The Los Angeles Lakers beat the Phoenix Suns on Tuesday night, but the game did not go exactly according to plan. Kobe Bryant did not have a field goal attempt in the first half and finished with more turnovers than points in the game.
Even with Bryant forcing passes instead of taking open layups, the Lakers led by nine points at the half. On several occasions, the Lakers looked like they would blow the game wide open, but the extra spurt never materialized.
A 12-point lead in the first quarter suddenly disappeared with the Lakers only up by three points at the start of the second quarter. Just before halftime, another 12-point lead was cut to nine at the intermission. Still, the Lakers appeared to be in control of the game.
Then, the third quarter hit.
In one of the ugliest quarters of the season, the Lakers scored nine points on 3-20 shooting from the field.

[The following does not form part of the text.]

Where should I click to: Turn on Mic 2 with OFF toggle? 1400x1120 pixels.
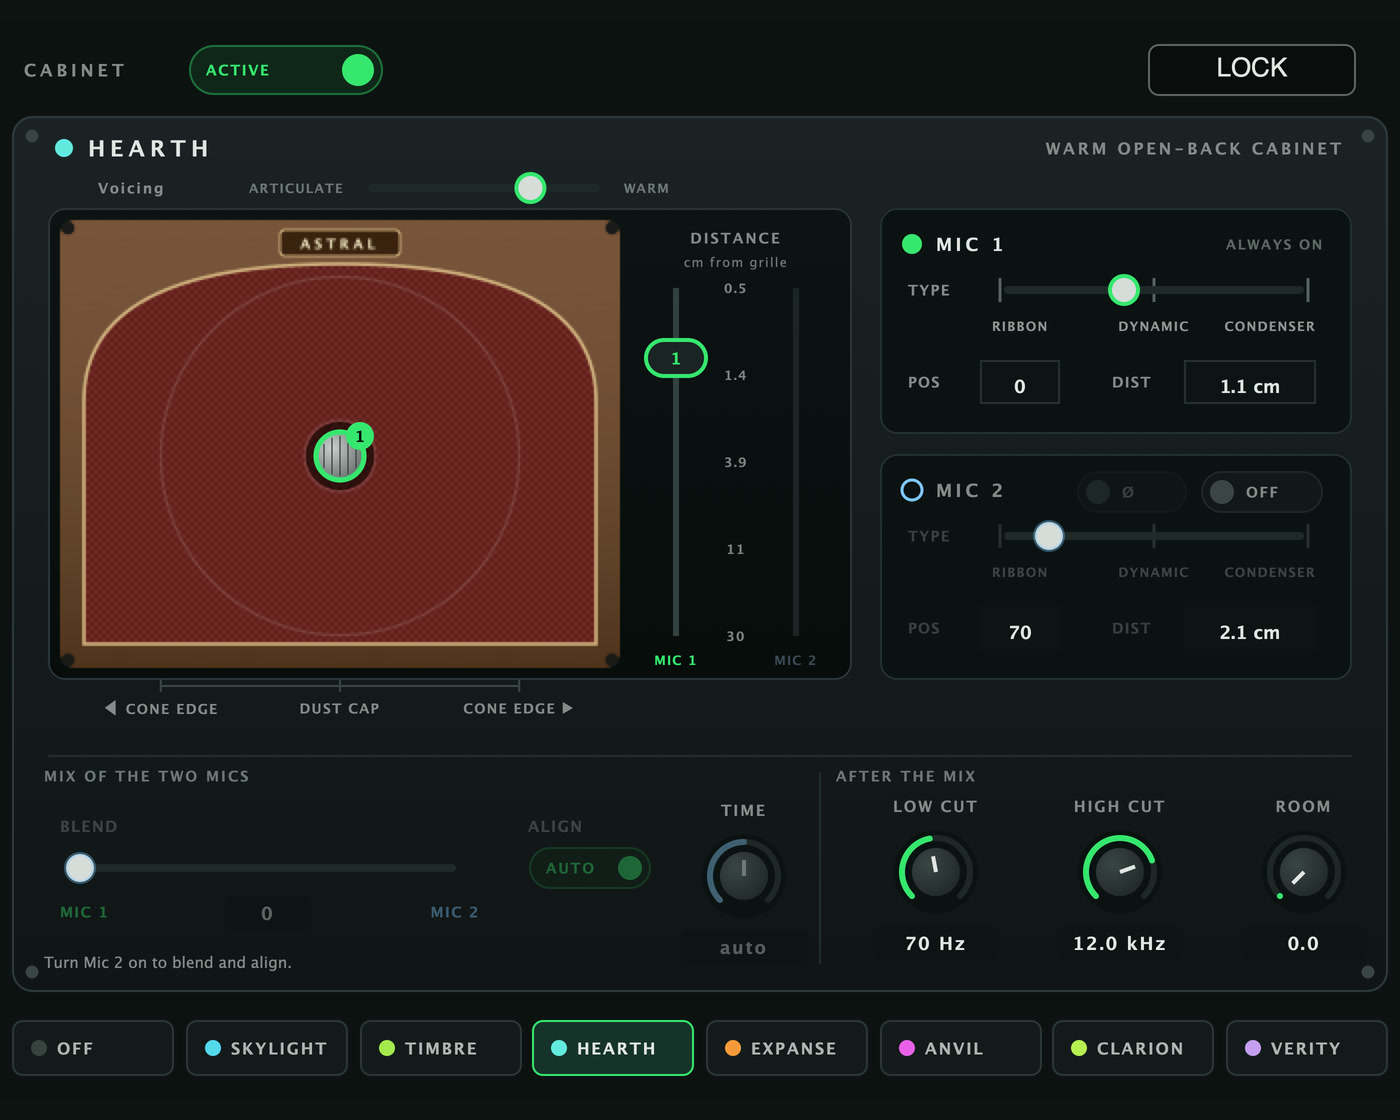point(1262,492)
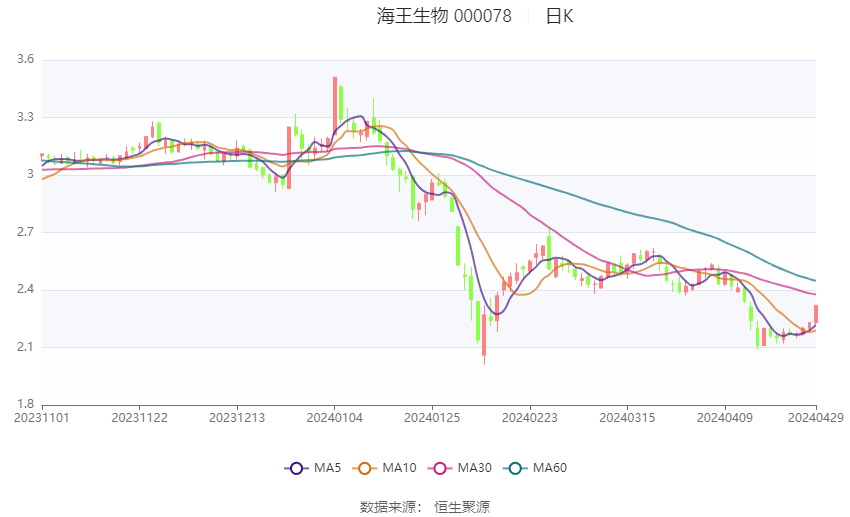Screen dimensions: 850x517
Task: Click the 3.6 y-axis price label
Action: pyautogui.click(x=25, y=59)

From behind the arc, the Lakers were 1-9. Bryant finally got around to shooting after the half, and he went 0-5 from the field in the third. Also, he contributed three of the team’s six turnovers in the quarter.
In 12 minutes of game time, the Lakers were outscored 24-9, and they trailed by six points entering the final period. Bryant was 0-5 for two points, eight assists, and seven turnovers.
"I guess every 17 years, he’s allowed that," D’Antoni said about Bryant’s poor shooting night. "I wouldn’t be too tough on him. It was just one of those nights.
"He was trying too hard to get everybody else involved. You got to walk a fine line and he’s way over the other line and he’s got to get back to the middle where he facilitates and he’s aggressive."
In the final period, however, the team found a way to break their third-quarter dry spell.
They scored 26 points and held the Suns to only 14. Seven different Lakers scored in the period as the team's offense avoided the trap of relying on a struggling Bryant to make shots.
Tuesday night at Staples Center was meant to be a "statement game" against the Phoenix Suns. It was meant to right a wrong that occurred in the fourth quarter in Phoenix. It was meant to provide momentum into the battle for Los Angeles against the Clippers on Thursday.
Ultimately, Tuesday night against the Suns was a statement game, but that statement was not one Lakers’ fans necessarily wanted to hear: with less than 30 games remaining, the Lakers still cannot play 48 minutes of consistent basketball—even at home.
Tuesday night was a win, but it sure didn’t feel that way.